VIew along a city street with shopfronts. Cars are parked alongside the kerb. Next to the cars, there is a streetcar track with a concrete trackbase and trolley wiring. A red streetcar vehicle is in the middle of the picture. In the adjacent traffic lane, a red single-decker bus is passing the streetcar vehicle. There is some snow or slush on the ground, mostly  in the gutter areas of the parking and the adjoining part of the sidewalk (footway).
These were OK – but a couple of blocks earlier, a badly-parked car had stopped the streetcar for a considerable time. The snow and slush in the gutters was encouraging many drivers to park further out than they otherwise would. Some were close enough to make the streetcar drivers go past slowly; a few were foul of the swept path.

Jarrett puts the DC experience in the context of other contemporary US streetcar routes, not all of which he thinks will endure. And he draws out some transit planning principles. His closing point is important: work out what routes you need, then pick the appropriate technology – rather than “falling in love with a technology and then designing a line around its limitations”. This is good advice for any sort of public transport planning.

That’s not saying you can’t build incrementally – of course you often have to. But the first increment needs to be apt and valuable enough in its own right that it builds the momentum for the next one.

And in the right place, a standalone streetcar line (as the DC one never got beyond being) might be the right solution.

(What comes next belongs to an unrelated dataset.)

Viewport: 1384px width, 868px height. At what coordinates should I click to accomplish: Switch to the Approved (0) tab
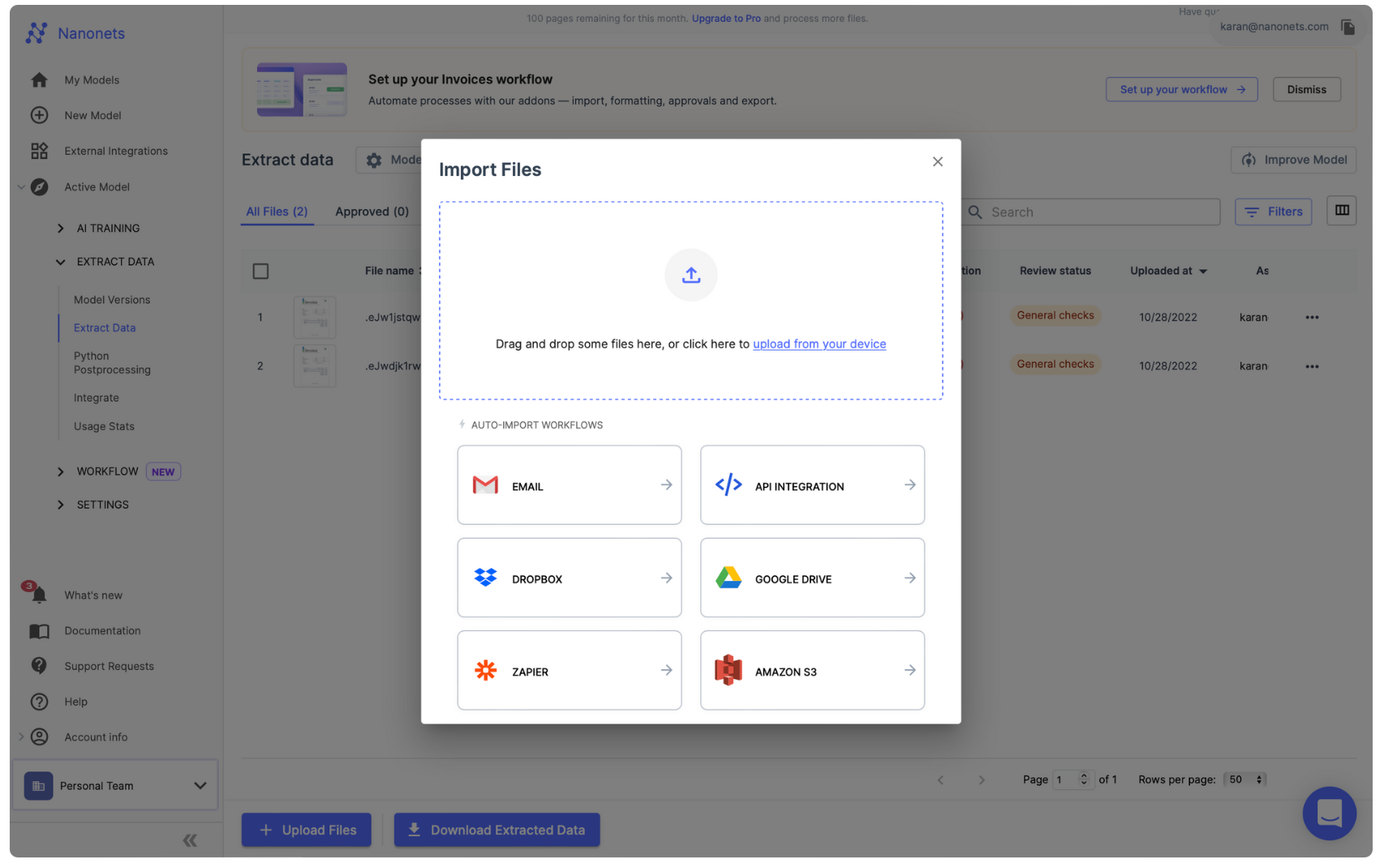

Jarrett mentions Tucson’s – one of the longer and perhaps more light-rail-esque routes – as being one that “makes some sense”.

I still have a soft spot for the mini-network in Little Rock, Arkansas that I had the pleasure of visiting many years ago, and which seemed to be well-matched to its job.

Photo at a signalised crossroads of city streets. Coming towards the camera is an old-fashioned-looking (but modern) streetcar. It has just taken the straight-ahead route over a switch (points) which offers a diverging route to the left (right of photo). There is other traffic around the streetcar, including SUV-style pickup trucks. The streetcar is in predominantly yellow livery with red doors and roof. It has the name and logotype of Central Arkansas Transit and is numbered 408. The destination blind says "Little Rock Loop". The streetcar is collecting current from the overhead trolley wire using its rear trolley connector; we can also see the lowered front trolley connector.
Little Rock, Arkansas. Yes, it’s a 21st-century streetcar. High-floor, but with on-board lifts for step-free access.

If you want to read more about the modern US streetcar concept, how it works and what it seeks to deliver, there are useful guides from the American Public Transportation Association (APTA) and the Community Streetcar Coalition.  APTA also produces guidance on vehicles.

Finally, I would recommend the book Street Smart: Streetcars and Cities in the Twenty-first Century, edited by Gloria Ohland and Shelley Poticha. It’s out of print but available second-hand online. It has technical information and case studies in a readable style, and is well-illustrated.

Photo of a switch (point) in tramway track, where two tracks become one. We are at the toe end (one track), looking towards the heel (two tracks). The switch is in a concrete track base, alongside a street. The track at the toe end is perpendicular to the street. The diverging route is to the left. Both routes immediately take a sharp right-angle turn left onto the street. The switch has only one switch rail, currently set for the straight-ahead route. On the other toe, where the switch rail would have been, the groove is raised and has bright contact paths on both routes through it, indicating flange-running. Elsewhere on the track, there are bright contact paths on various different areas of the railheads.
Bonus photo for p-way connoisseurs. Little Rock again.